Liu Chuang

Buying Everything on You (Yang Xiaojuan)

2014

Installation

Dimensions variable

The project Buying Everything on You began in 2005 following discussions with job seekers at the Luohu talent market in Shenzhen, in which the artist requested to buy absolutely everything that the labourers had on their person at that exact moment. The end result of the project shows the items bought from the job seekers displayed in a manner akin to unearthed cultural relics. It is as if the project is a time capsule, or an anthropological sample, with all of the “purchased” items carrying their own social significance as a result of their own personal attributes. This work also derives from Liu Chuang’s own view of systems, as he makes use of the hidden structures behind our daily lives to put forward thought-provoking insights, using museums and art galleries as mediums to convey these messages to the public.

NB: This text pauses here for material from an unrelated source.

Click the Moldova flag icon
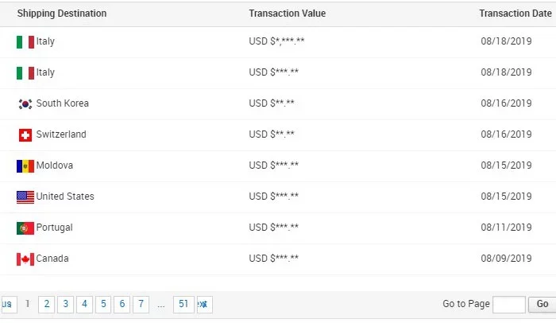This screenshot has height=323, width=556. [25, 166]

The inspiration behind Buying Everything on You came from the artist’s own experiences working in Shenzhen in the early 2000s. Shenzhen had this point in time become a “window” into an opening and reforming China, a “laboratory” for experimental new political and economic policies. During this period, the artist was made aware that we seem to be living through a period of industrial revolution as described by Marx: a period in which capitalists use new forms of exploitation and oppression to gradually alienate the worker from the goods they produce, bringing about a deeper level of the objectification of labour. Shenzhen has become the poster child of the Chinese city of the future, transforming from a small fishing village into a city of over ten million people within the span of only thirty years. In light of this, the artist believes the spectre of history has been resurrected in an all new context and that Shenzhen can be viewed as a living heritage site. In this long term project series, each piece serves as a component in recording the process of Shenzhen’s rapid modernisation, with the various materials, technology and items collected from the migrant population serving as testament to the rapid trajectory of urban development and evolution.